Les Femen s'invitent chez les pro-vie

Deux militantes du groupe Femen, seins nus et scandant des slogans, se sont invitées pendant le discours du cardinal et archevêque de Québec, Gérald Cyprien Lacroix.
Photo: La Presse canadienne (photo) Sean Kilpatrick Deux militantes du groupe Femen, seins nus et scandant des slogans, se sont invitées pendant le discours du cardinal et archevêque de Québec, Gérald Cyprien Lacroix.
Ottawa — La manifestation annuelle pro-vie sur la colline parlementaire à Ottawa a accueilli des visiteuses inattendues : deux militantes du groupe Femen se sont invitées pendant le discours du cardinal et archevêque de Québec, Gérald Cyprien Lacroix.
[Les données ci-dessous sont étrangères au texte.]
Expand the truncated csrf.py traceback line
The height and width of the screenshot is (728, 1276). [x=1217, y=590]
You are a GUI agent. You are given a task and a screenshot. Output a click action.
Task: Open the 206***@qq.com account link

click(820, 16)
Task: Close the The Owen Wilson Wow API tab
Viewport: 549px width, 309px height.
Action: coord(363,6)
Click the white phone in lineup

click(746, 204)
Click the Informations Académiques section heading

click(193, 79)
Seins nus, scandant des slogans tels que « Dieu, sors de mon vagin » ou bien « Ma chatte, mes règlements », elles ont fini par être menottées et arrêtées pour trouble à l’ordre public. Aucune accusation ne sera toutefois portée contre elles.
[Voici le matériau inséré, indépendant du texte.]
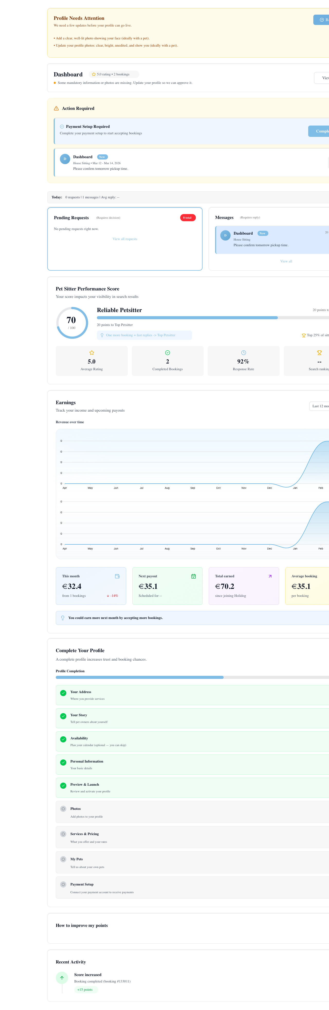Click the calendar icon in Next payout card
329x1010 pixels.
click(x=193, y=576)
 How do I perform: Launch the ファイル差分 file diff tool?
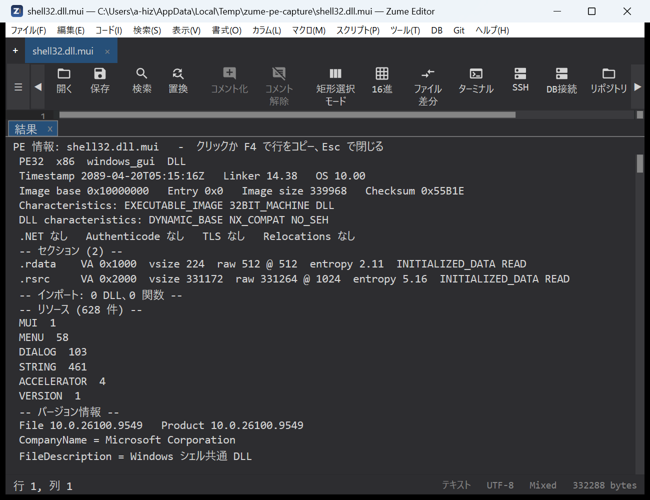click(428, 87)
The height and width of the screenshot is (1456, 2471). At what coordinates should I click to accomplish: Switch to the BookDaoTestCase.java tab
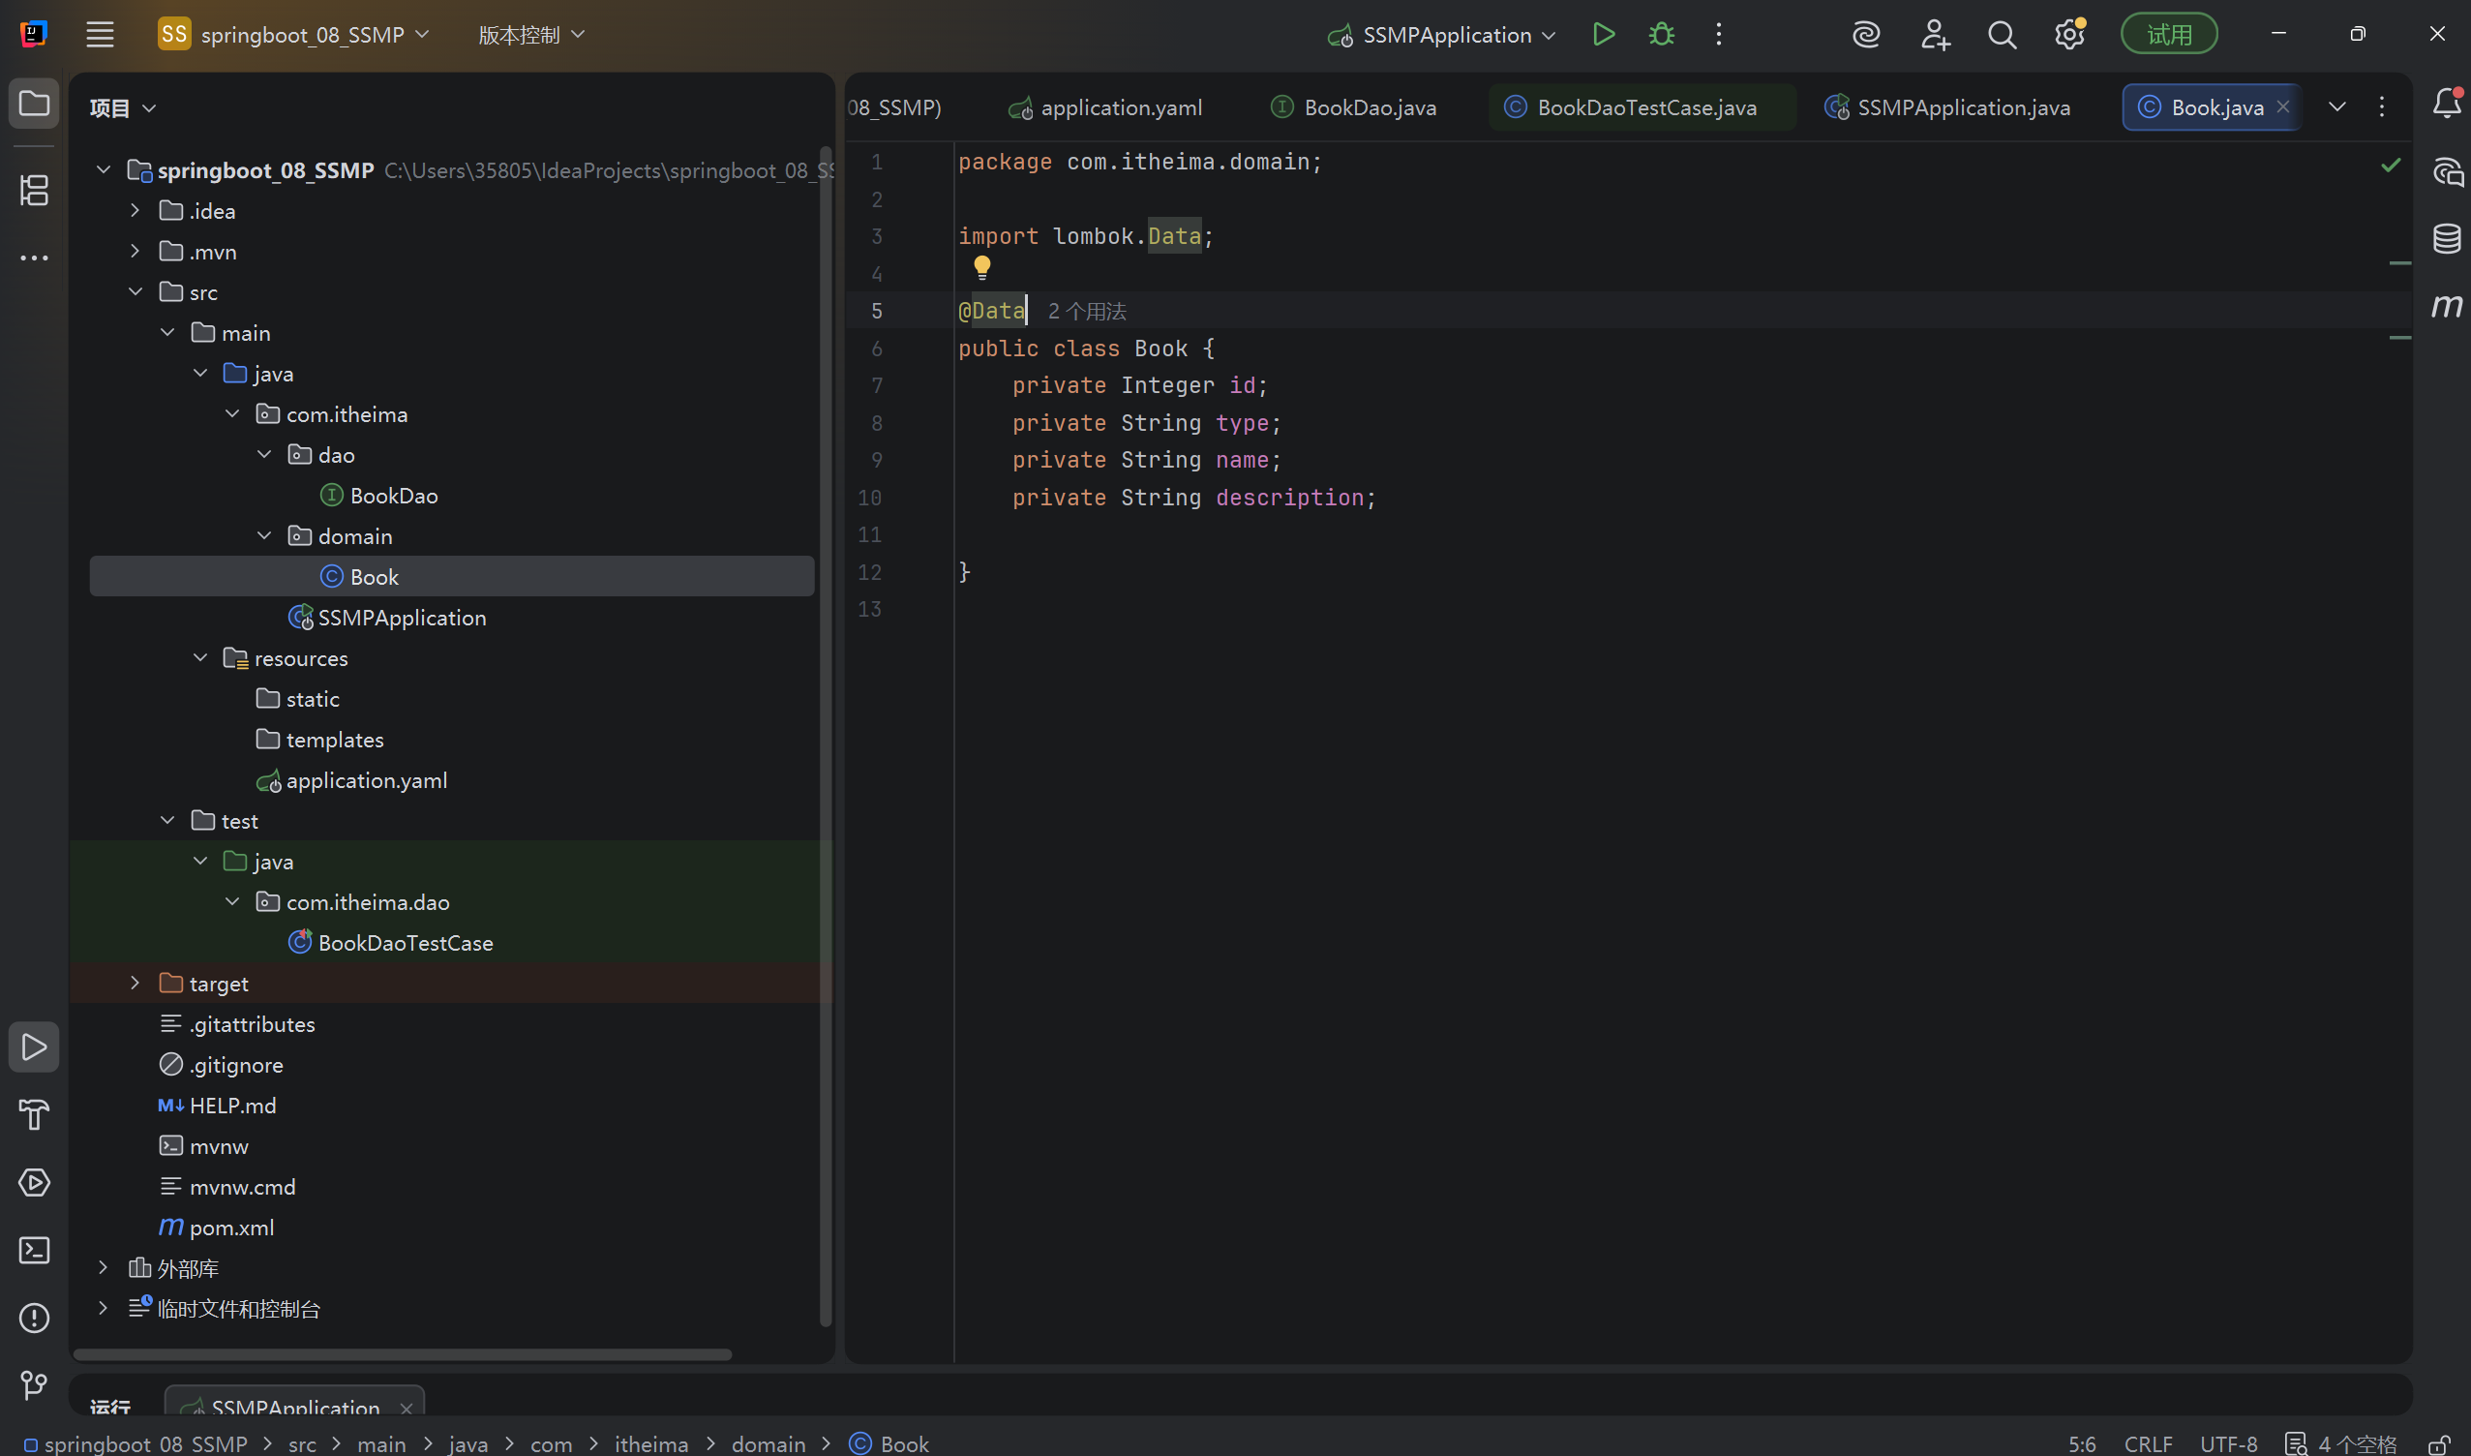[x=1645, y=107]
Cette année encore, environ 5000 personnes ont convergé vers le parterre du parlement pour demander que l’avortement soit interdit au Canada. L’archevêque Lacroix venait de commencer à lire un message envoyé par le pape François lorsque les deux militantes Femen ont surgi, portant seulement un court short de jeans et hurlant en boucle leurs messages. Les policiers les ont maîtrisées, mais ont dû plaquer au sol l’une d’elles, Neda Topalosky, qui résistait fortement à son arrestation. C’est alors que leur patron leur a fait signe de les relâcher.
 
Aussitôt libres, les femmes se sont dirigées de nouveau vers le podium. Un des organisateurs, Matthew Wojciechowski, a lancé : « Messieurs les agents, faites quelque chose. Il y a des enfants ! » Neda Topalosky et Delphine Bergeron ont alors été menottées et embarquées dans une voiture de police sous le regard de militants récitant des prières ou lançant des « On vous aime quand même ».
 
Une des organisatrices des Femen, Laurence Bergeron-Michaud, a expliqué que le coup d’éclat avait été organisé pour répliquer à ces milliers de personnes « qui sont dogmatiques dans leur jugement de la façon dont les femmes gèrent leur corps. Il n’y a pas d’ouverture au dialogue ». Si l’interruption est survenue pendant le discours du prélat, c’est parce que « c’est une personne qui représente l’Église, un pouvoir patriarcal qui est encore beaucoup trop fort ».
 
Le message du pape que l’archevêque a lu disait que François « prie pour que cet événement suscite un plus grand respect pour le droit inviolable de la vie de chaque personne, à partir de la conception jusqu’à la mort naturelle, et appuie les efforts de tous ceux qui travaillent pour que ce droit humain fondamental reçoive la protection légale adéquate ». Le Saint-Père a transmis « sa bénédiction apostolique » aux « personnes qui aident les femmes lors de grossesses non désirées ».
 
Présent à la manifestation, le porte-parole de Campagne Québec-Vie, Georges Buscemi, a déploré cette action des Femen tout en la prenant avec un grain de sel. « Un événement n’est jamais un véritable événement tant que les Femen n’y apparaissent pas », a-t-il d’abord dit à la blague. Il dit voir en ces femmes « une espèce de rage de blessure ». « Ça fait pitié. On n’agit pas comme ça. C’est pas du monde. Mais en même temps, je comprends que des gens peuvent être choqués contre nous. »
 
Au nombre des personnes ayant pris la parole à l’événement cette année se trouvait Jason Evert, instigateur du Projet Chasteté prêchant l’abstinence dans les écoles américaines. Il regrette que les jeunes d’aujourd’hui soient élevés « dans une culture de la contraception où on dissocie faire l’amour et donner la vie ». Si on désire réduire le nombre de grossesses non désirées, « on a besoin de faire renaître la vertu de la chasteté. Le message du sexe sécuritaire dévalorise la femme en la réduisant à ses organes reproducteurs. Les femmes sont bien plus que leurs organes reproducteurs. Les femmes ont un coeur, une âme, un esprit ».